In recent days, founders and founders-turned-investors have taken to X to share horror stories about being mistreated by VCs. Their complaints ranged from VCs falling asleep during pitch meetings to investors suggesting a founder fire a co-founder.
Brendan Foody, co-founder of artificial intelligence talent platform Mercor, which was last valued at $10 billion, went so far as to call Sequoia arguably one of the most elite VC firms in the world.
“The ‘sequoia scam’ is worse than a single horror story,” Foody said wrote to X. “In the last 6 [months] I’ve seen half a dozen rounds where sequoia invests in 2 installments. everyone pretends they only made the highest valuation. Founders fake this to their employees and then shop it to angels.”
TechCrunch has previously reported that VCs investing in the same round at different valuations.
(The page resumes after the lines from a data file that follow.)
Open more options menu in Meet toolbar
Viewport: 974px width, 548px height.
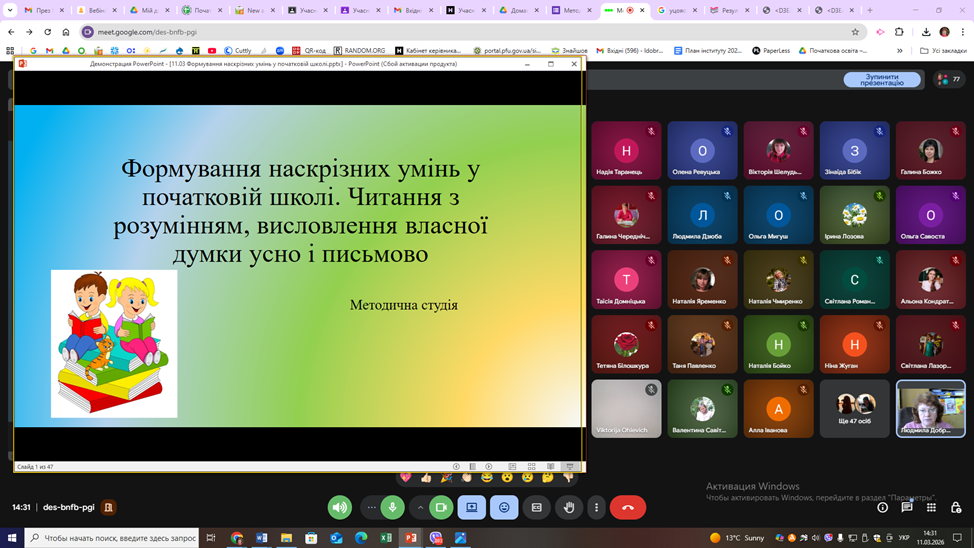(597, 508)
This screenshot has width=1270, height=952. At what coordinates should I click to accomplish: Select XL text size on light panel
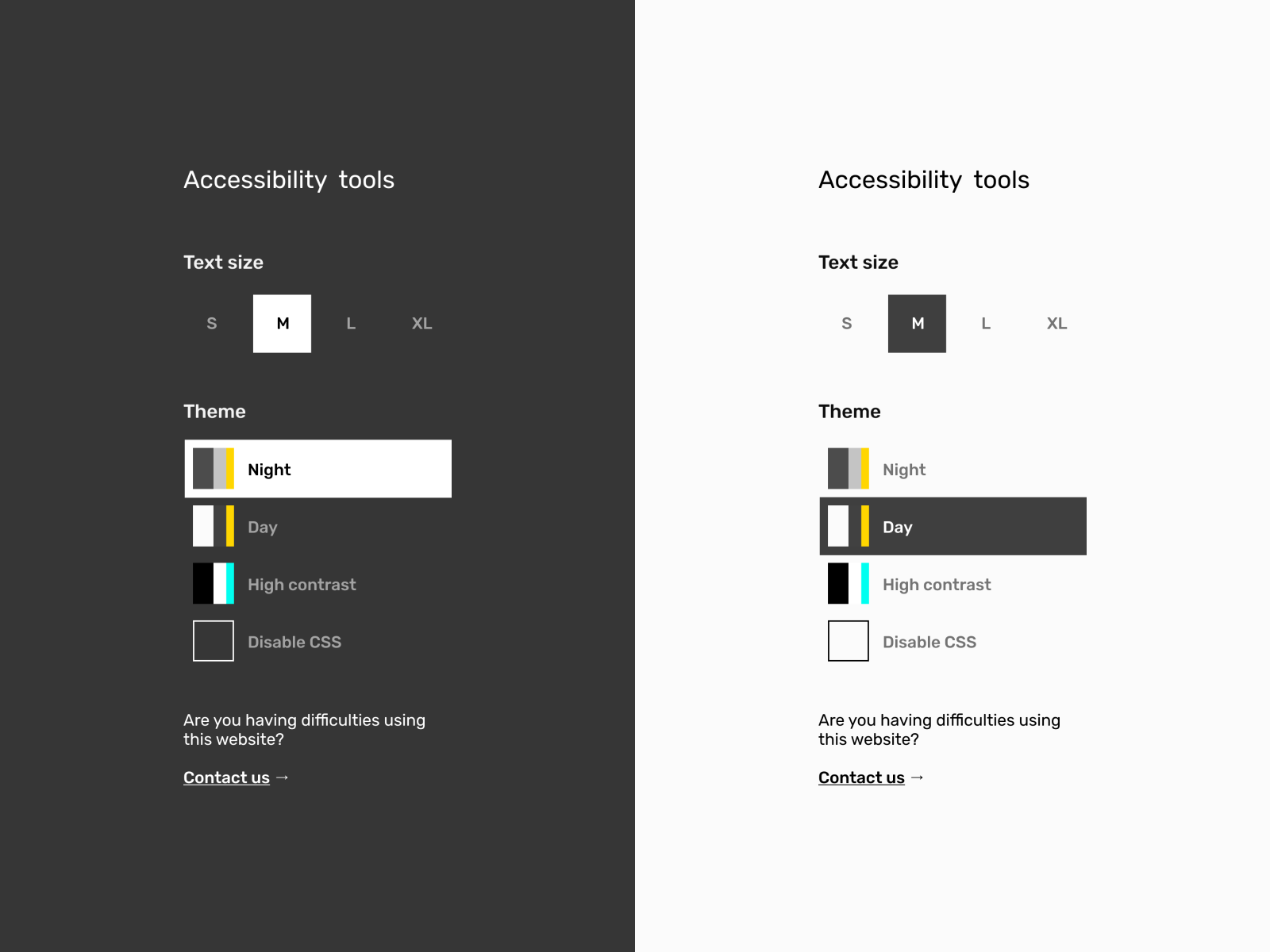pyautogui.click(x=1056, y=324)
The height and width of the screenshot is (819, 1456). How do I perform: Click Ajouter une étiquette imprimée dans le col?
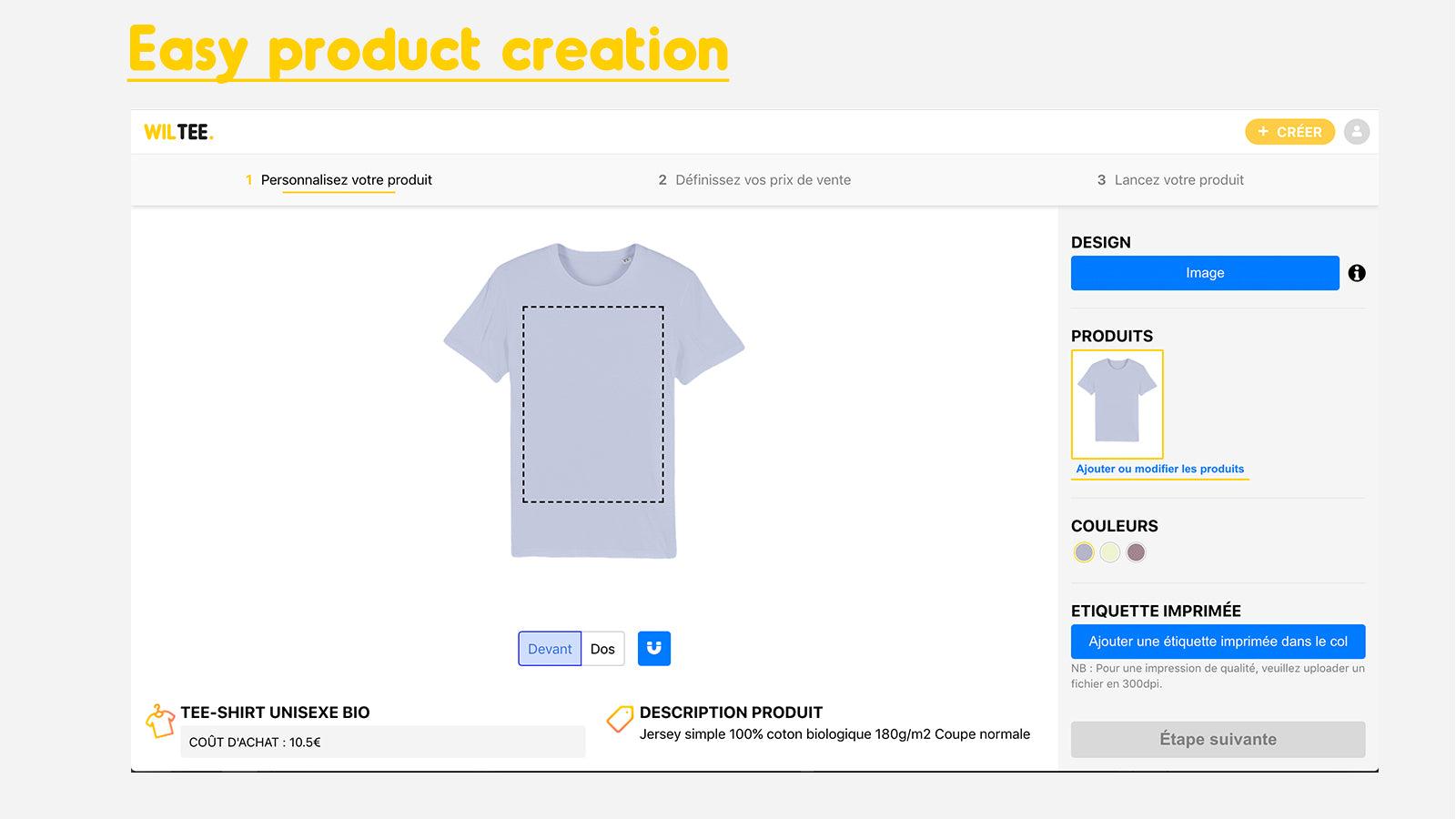[x=1218, y=641]
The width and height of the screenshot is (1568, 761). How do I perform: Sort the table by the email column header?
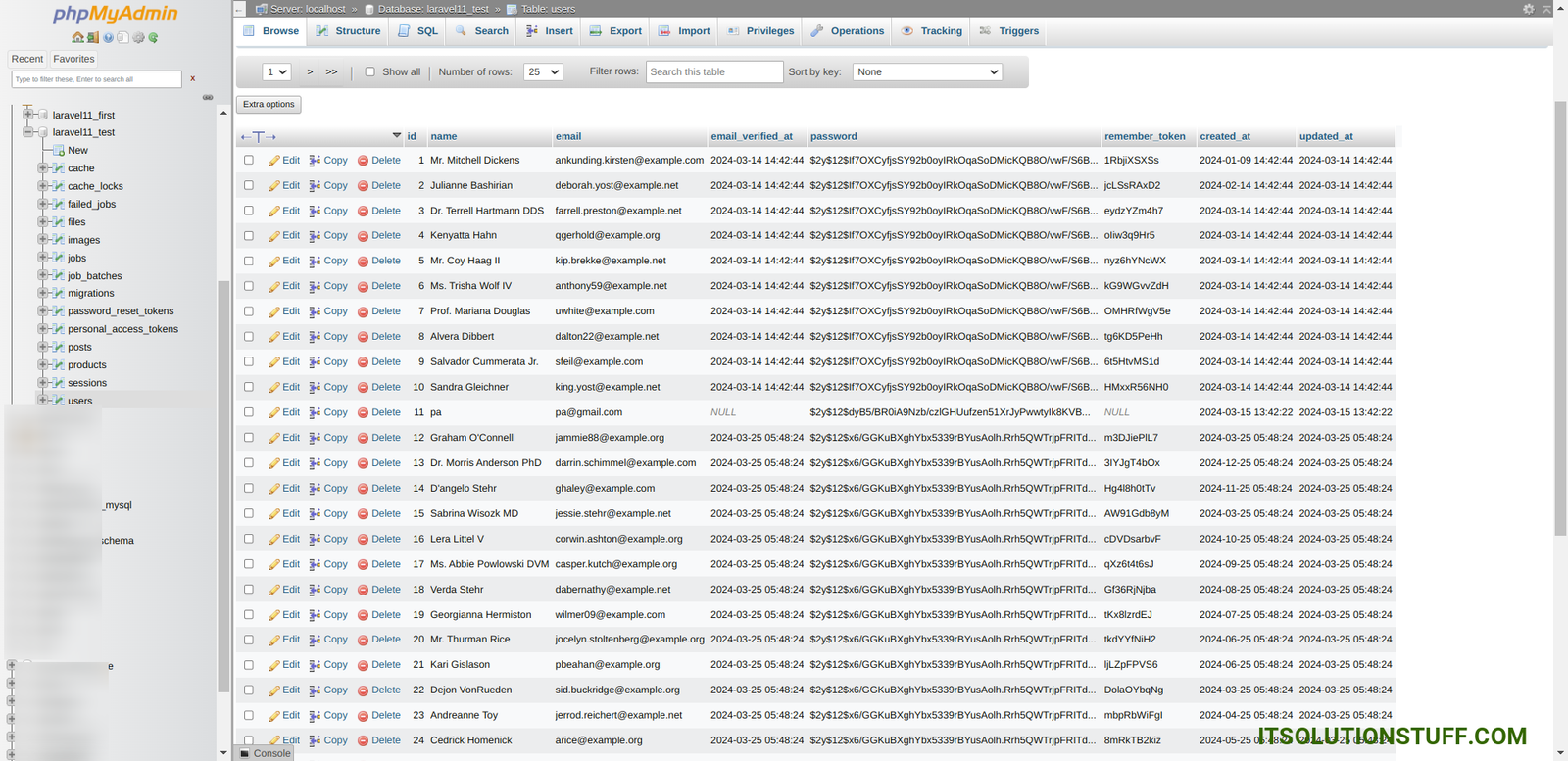[568, 136]
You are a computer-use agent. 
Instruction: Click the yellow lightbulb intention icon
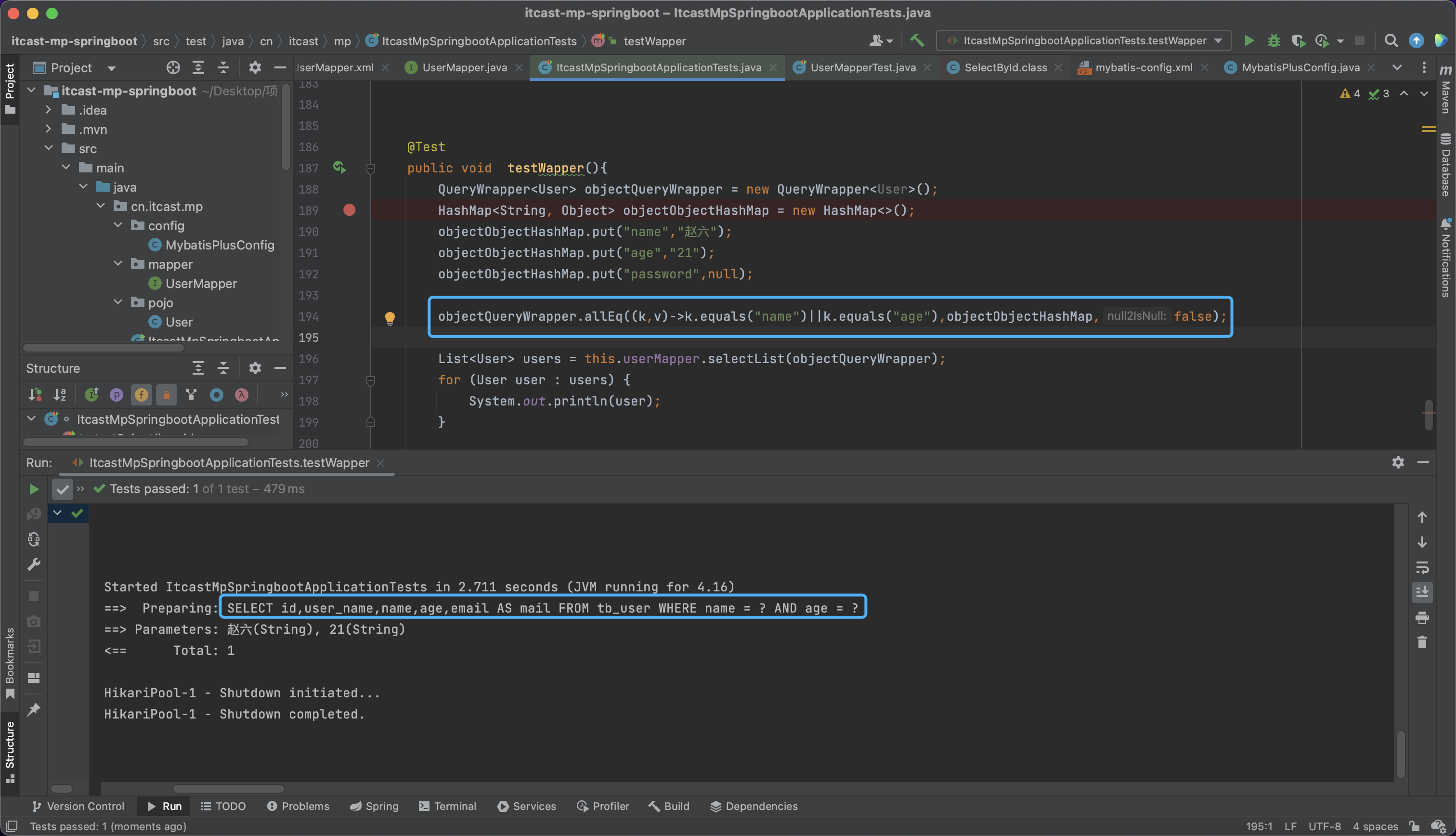click(x=390, y=317)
Under this mechanism, the top VC firm invests a significant portion of its capital at a lower, premium valuation, while placing a much smaller portion of the capital at a drastically higher price. The massive “headline” valuation that is announced creates the perception of a dominant market winner, masking the fact that the actual average entry price of the lead investor was significantly lower.
The difference can be stark. For example, when AI-driven IT help desk startup Serval announced a $75 million Series B at a $1 billion valuation led by Sequoiathe announcement he didn’t tell the whole storyaccording to the Wall Street Journal. A few days earlier, the newspaper reported, the company had been valued at less than $400 million as part of a Series A expansion in which Sequoia participated — less than half of the cap. The gap between these two numbers is the gap between perception and reality that Foody points to.
Serval is not alone. At Aaru, a startup that uses artificial intelligence to simulate user behavior for market research, lead investor Redpoint backed the company at a $450 million valuation despite its announced $1 billion nominal value.
Sequoia’s Shaun Maguire pushed back about Foody’s characterization directly. “TBH I’ve seen some of this behavior, but I think it’s unfair to call it a ‘Sequoia scam,'” Maguire wrote in response to Foody on X. “This has happened about five times in my seven years at Sequoia. What happens is that other investors are willing to pay a high price for a hot company — usually AI — trying to pay multiple times what we are. our partner from the capital, and this leads to two tranches at different valuations in succession.
“I’m not aware of anything shady here,” Maguire continued, “but if you’ve seen it I’d love to know. VC is a repeat game, so there’s no point in trying to mislead people. And if anyone has, I’d love to know. And in general, congratulations on Mercor’s success — she’s been lost to us.”
Maguire’s response frames the practice as a market reality rather than a deliberate maneuver—Sequoia, he suggests, is simply unwilling to pay what competitors will pay for the hottest deals, so it structures its holdings differently. Whether that explanation is fully valid depends on a question that Maguire doesn’t answer: what the founders are telling people who don’t already know about the lower dose.
Although Sequoia appears to be using this pricing mechanism, Foody acknowledged that it is not the only company using this tactic. And while dual pricing structures certainly inflate a startup’s perceived value and help attract top talent, calling the practice a “scam” might be overstating it.
That’s because employee stock options should theoretically be priced based on the gross value of all the shares — not the title — according to Jason Woo, a valuation and financial modeling partner at Armanino, whose firm provides the independent 409A valuations startups use to set option prices. A 409A is supposed to reflect a company’s fair market value by giving employees an exercise price that is isolated from any valuation announced in a press release.
There is a catch: 409A valuations are widely understood to be low. Because a lower strike price means a smaller tax bill for the company, there is a structural incentive to maintain that number. The appraisal that’s supposed to protect employees from an inflated overall valuation also, by design, doesn’t particularly try to get to the top of the line.
The question of the angel is more complicated. Unlike employees, angels write checks, not receive options. There is no independent appraiser between an angel investor and whatever number a founder chooses to share.
The dual pricing structure is just one way VCs and founders are playing up the perception of success in a hyper-competitive market. Another, more pervasive tactic involves manipulating or outright overstating annual recurring revenue (ARR).
VC Niko Bonatsos, a longtime veteran of General Catalyst who most recently founded Verdict Capital, addressed this issue during one of TechCrunch’s events in Athens last month. “We [at Verdict] they primarily invest before the metrics, before the product, before the company [has fully taken shape] but I have a past portfolio, and sometimes the conversations tell. I will receive a call or email with a very high ARR number. I’ll think: I didn’t remember the company doing so well. So I turn to the founder: “What happened? Why are the numbers so strong?’ And the answer is, “Oh yeah, it’s 365 times the revenue we made yesterday because one of our campaigns was successful.” So yes, some of these terms have lost their meaning.”
Foody declined to comment further. Sequoia did not immediately respond to a request for comment.